Schizophrenia is a mental health condition that leads to positive symptoms, such as hallucinations, and negative symptoms, which can include impairments to cognition. A large fraction of schizophrenia patients fail to respond to standard antipsychotic drugs and are diagnosed with treatment-resistant schizophrenia (TRS).

“New therapeutic options are desperately needed for treatment-resistant schizophrenia that occurs in approximately one third of patients,” said Ravi Anand, Newron’s Chief Medical Officer, in a public statement.

The results—which the company labeled as “striking”—came from Newron’s trial called study 014, which enrolled 161 patients with TRS from sites in India, Italy and Sri Lanka. The enrolled TRS patients were on a stable, therapeutic dose of a single antipsychotic drug other than clozapine when the trial began, and were randomized to receive different doses of evenamide twice per day in addition to their current medication.

In its latest interim analysis, Newron screened the first 100 patients to reach the six-month time point in study 014 and its ongoing extension arm, study 015. 85 of these patients completed the treatment course, and Newron compared their clinical outcome to baseline and to previous interim results at the six week time point.

After six months of treatment with evenamide, the patients’ schizophrenia symptoms were significantly improved compared to baseline, as measured by the Positive and Negative Syndrome Scale (PANSS), the “gold standard” for assessments in psychotic disorders. Additionally, the proportion of patients that responded to the treatment had doubled from 16.5% at six weeks. Evenamide was also well tolerated with few adverse effects.

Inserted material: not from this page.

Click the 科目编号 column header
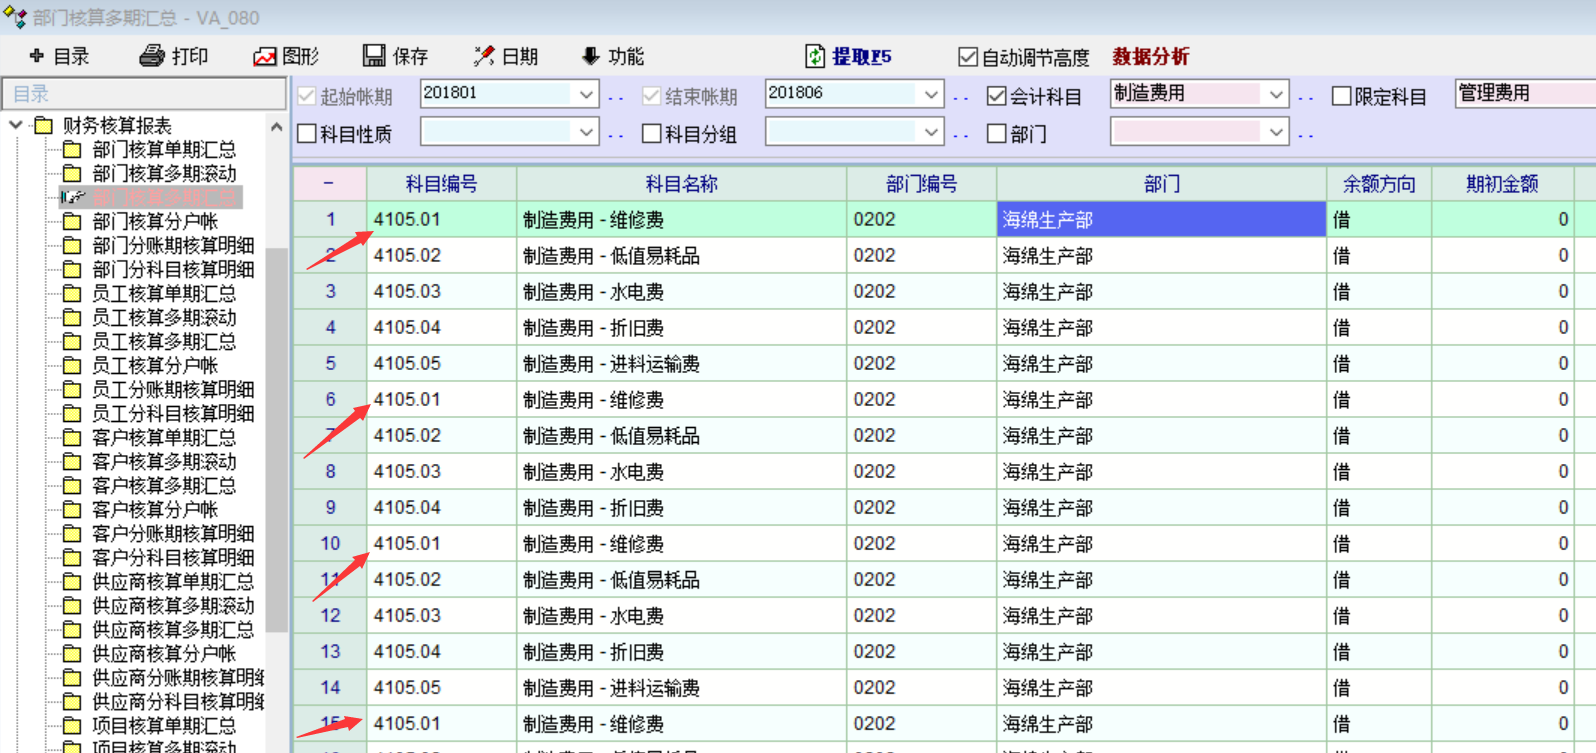 pyautogui.click(x=441, y=184)
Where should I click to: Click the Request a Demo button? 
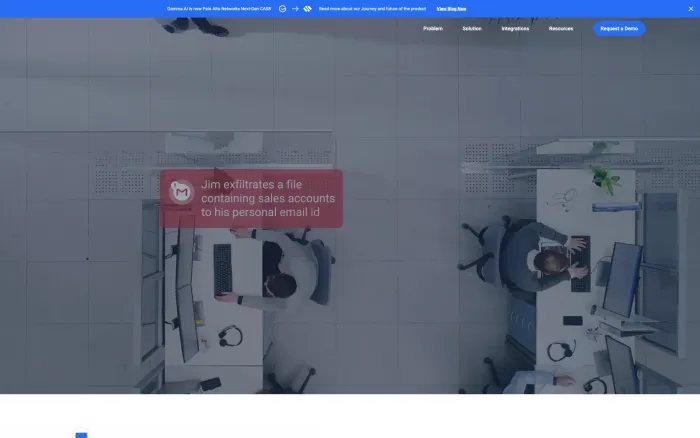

According to a statement by Stephen Marder, Daniel X. Freedman Professor of Psychiatry, the “magnitude of the improvements experienced by these TRS patients, not responding to their current antipsychotic, on evenamide was substantial, improved over time and was likely to be clinically meaningful.

“If these results are confirmed by a planned randomized and placebo-controlled trial, evenamide would be the first medication that could be added to an antipsychotic to improve symptoms in treatment-refractory schizophrenia.”

It remains unclear why some schizophrenia patients are resistant to treatment with current antipsychotics. One of the most accepted causes of positive symptoms in schizophrenia is a high amount of the neurochemical dopamine in an area of the brain called the striatum. However, this trend isn’t seen in all patients.

Newron points the finger at abnormalities in glutamate signaling in the brain as an important factor in TRS. Evenamide is designed to block voltage-gated sodium channels in the brain and restore glutamate signalling to a healthy state.

The full results from study 014 are expected in March 2023, and from study 015 in late 2023. If they bear out, Newron expects to launch a potentially pivotal placebo-controlled study of evenamide as an addon treatment in TRS later this year.